Shooting a “blood moon” total eclipse is not the same as a standard moon photo.
Don’t worry, shooting a total lunar eclipse is easy. But, you have to do it right, and knowing a few things before you start can really help. I’ve compiled a few of the sticking points that can trip you up during the process. Hopefully my past mistakes won’t be yours! Let’s get to it.
1. Use fast optics with a low possible focal ratio
This doesn’t make sense for the moon, but it does this time. Normally we don’t talk about using a fast lens for shooting the moon. But, this isn’t your normal moon imaging session! When the moon is fully eclipsed and hiding in the shadow of the earth, it will be very dim.
At the beginning of the eclipse (the penumbral phase), you will be shooting the moon like normal, at fractions/hundredths of a second. By the time the moon is fully cloaked in the earth’s shadow (the umbral phase), your exposures will be measured in seconds, even with higher ISO usage. So, in order to keep your images as noise-free as possible using a lower ISO, faster optics with a wider aperture will help!
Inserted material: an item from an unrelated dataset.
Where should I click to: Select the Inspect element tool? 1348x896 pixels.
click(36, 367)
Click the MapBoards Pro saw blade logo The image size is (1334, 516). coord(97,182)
2. Use a tracking mount for longer focal lengths
If you want to focus on up-close features of the moon, filling the frame and using a very narrow field of view, you will need a tracking mount once the “blood moon” effect takes over to avoid motion blur.
Why? At the totally eclipsed point, exposure length required to capture the “blood moon” will be in numbers of seconds (even with a higher ISO) instead of fractions of seconds used to capture a moon photo.
What’s a longer focal length? Anything past 100mm or longer or so is going to suffer motion blur on a static tripod in order to properly expose during the “blood moon” totality stages, unless you’re using a VERY high ISO speed and short, noisy, exposures.
3. What camera settings you should use for a total lunar eclipse
I’d love to be able to simply say “Use this exposure, aperture, and ISO,” like we do in our DSLR astrophotography cheat sheet, but I can’t really do that because as the eclipse moves through its phases, everything changes, constantly. It’s also very equipment dependent. Are you using telescope? A fast wide lens? A fast mirror telescope with a large aperture, or a small aperture refractor?
However, what I can tell you, is that you should test your setup BEFORE the eclipse starts, knowing it will change considerably over a matter of hours. As a starting point, when the moon is full, test your camera at an exposure time of around 1/400s, ISO 100, and a stop or two from wide open aperture and play around with the exposure time until you’ve got a good starting point, be sure not to overexpose! Don’t adjust too often after that.
Important! Watch your histogram!
Once you’ve got your starting point sorted out, adjust exposure time longer as needed (watch your histogram!) as the penumbral eclipse starts and moves towards umbral and totality. When the exposure time reaches into the seconds (1 or 2 seconds or so), start adjusting the ISO higher, and then play with shutter speed again.
Important! Remember how doubling the ISO halves the required shutter speed for the same exposure! So, halve the shutter speed every time you double the ISO to get the same exposure.
After the umbral phase completes and the moon starts to move out of the earth’s shadow, it will get slowly brighter at the same rate that it dimmed towards totality, just in reverse order. The same rules apply, just in reverse: Start by shortening exposure time, then lowering the ISO, doubling the exposure time, and repeating until you get back to your starting point at the end of the eclipse and normal life resumes.
4. Prepare your camera gear appropriately!
The sequence is LONG, especially during the July 2018 eclipse, during which start to finish is around 6 hours — be prepared!
Things to think about:
- Stable tripod: Duh.
- Batteries and power: Have enough to shoot constantly for hours
- Memory cards and storage space: Prepare for hundreds of photos
- Lens dew problems (Here are some tips for keeping dew from condensing on your camera lens)
- Snacks and drinks, a comfortable chair, and good company!
5. Don’t forget to take it all in, look up, and enjoy the view!
As with all things astrophotography, the best thing you can do is get out there, practice, and use your gear. Knowing your camera and lenses is half the battle. Enjoy the view!